PROVIDED INFORMATION —
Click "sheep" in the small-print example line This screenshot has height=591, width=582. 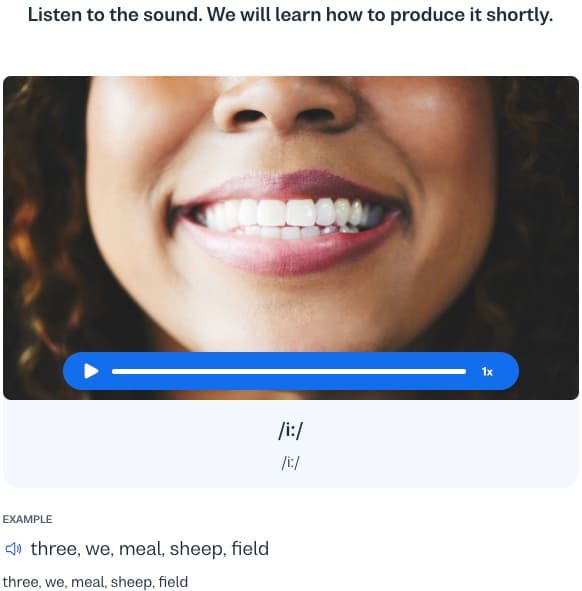tap(132, 583)

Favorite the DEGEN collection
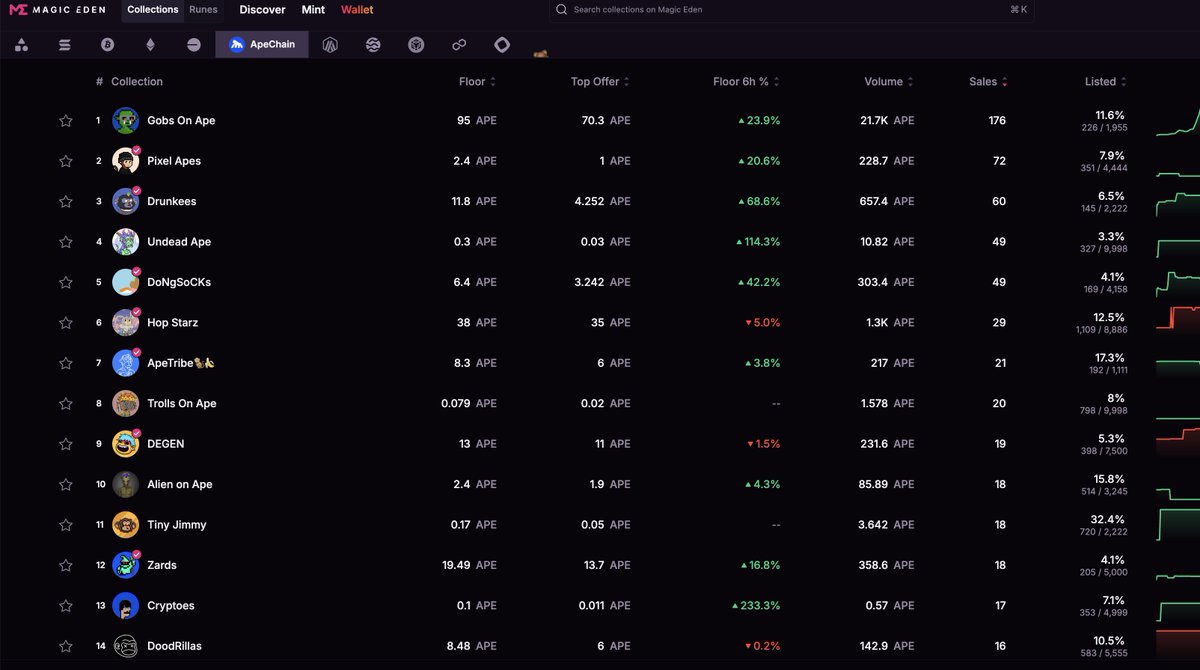[x=65, y=443]
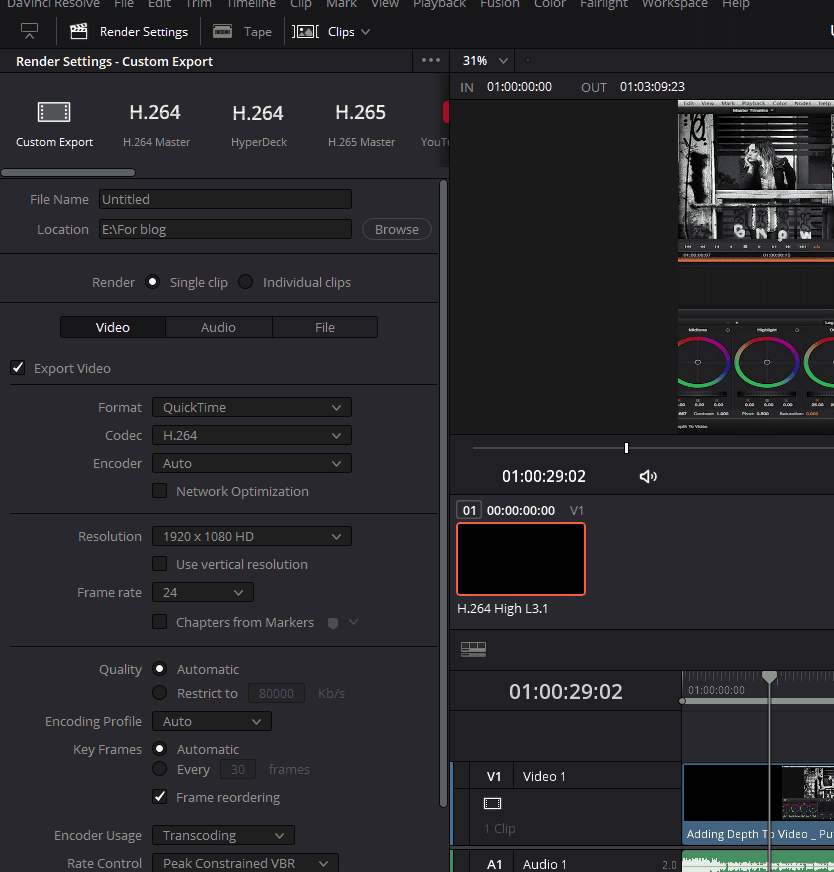
Task: Select the Custom Export film preset icon
Action: 54,112
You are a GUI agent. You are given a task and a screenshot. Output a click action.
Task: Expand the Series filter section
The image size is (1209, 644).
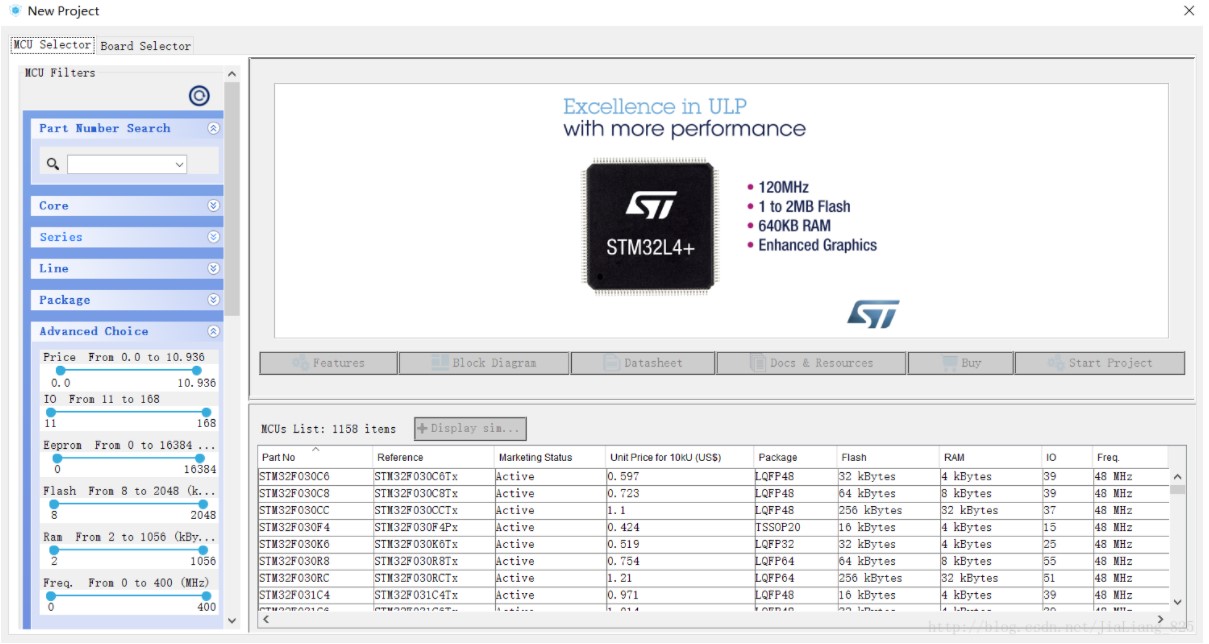213,237
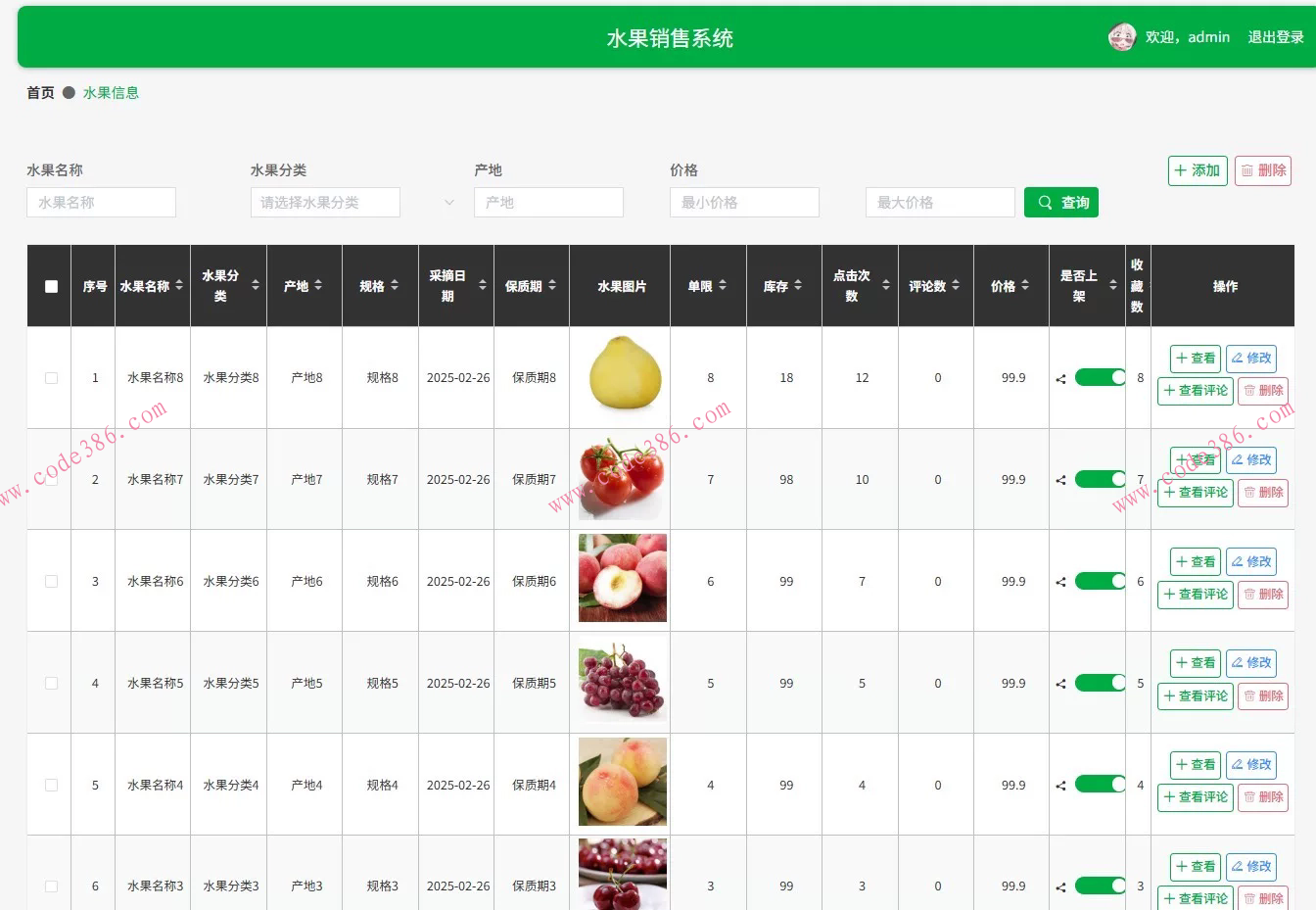The height and width of the screenshot is (910, 1316).
Task: Open the 请选择水果分类 dropdown
Action: [325, 202]
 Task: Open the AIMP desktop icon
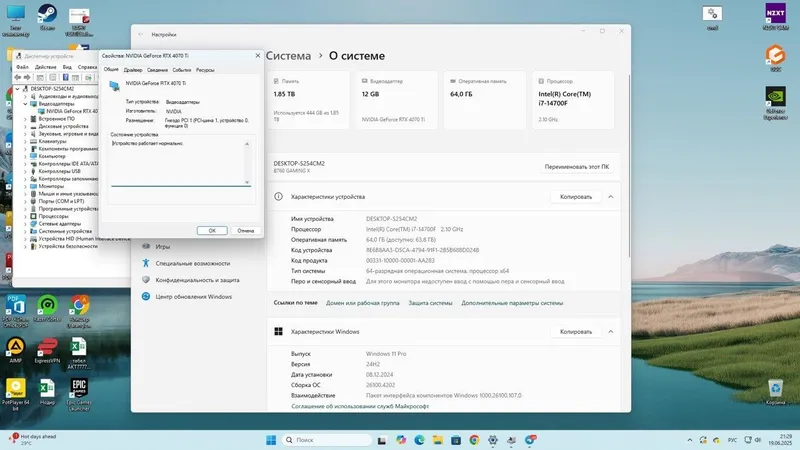(15, 350)
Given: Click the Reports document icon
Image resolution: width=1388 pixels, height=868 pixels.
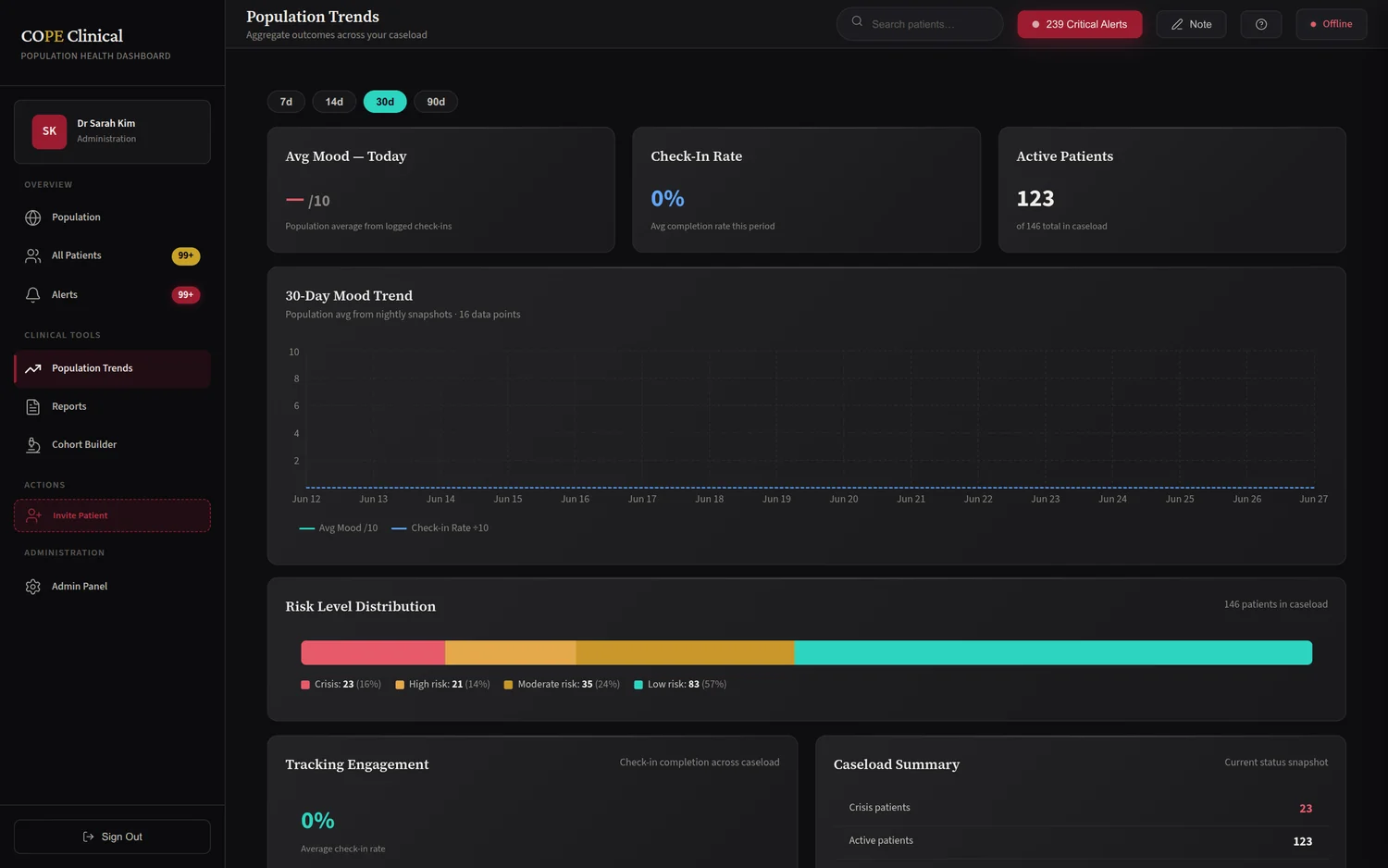Looking at the screenshot, I should pyautogui.click(x=33, y=406).
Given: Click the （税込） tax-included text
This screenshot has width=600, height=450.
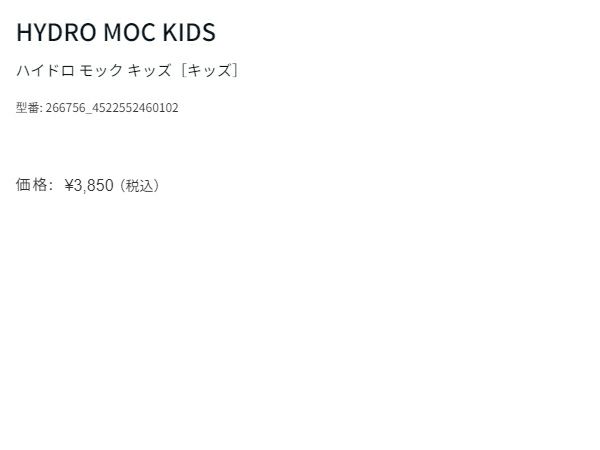Looking at the screenshot, I should [140, 185].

WHAT YOU NEED TO DO — Wording must stay exact. Give again the lines from the line with "Task: Expand the Series filter section" through the last line of the listing, both ends included, without pictures.

EXERCISE RESPONSE —
Task: Expand the Series filter section
The image size is (1209, 644).
213,237
The height and width of the screenshot is (910, 1316).
Task: Open the 请选择水果分类 dropdown
Action: [325, 202]
 Task: Open the AIMP desktop icon
(15, 350)
Given: Click the Reports document icon
Image resolution: width=1388 pixels, height=868 pixels.
Looking at the screenshot, I should pyautogui.click(x=33, y=406).
Given: Click the （税込） tax-included text
This screenshot has width=600, height=450.
Looking at the screenshot, I should [140, 185].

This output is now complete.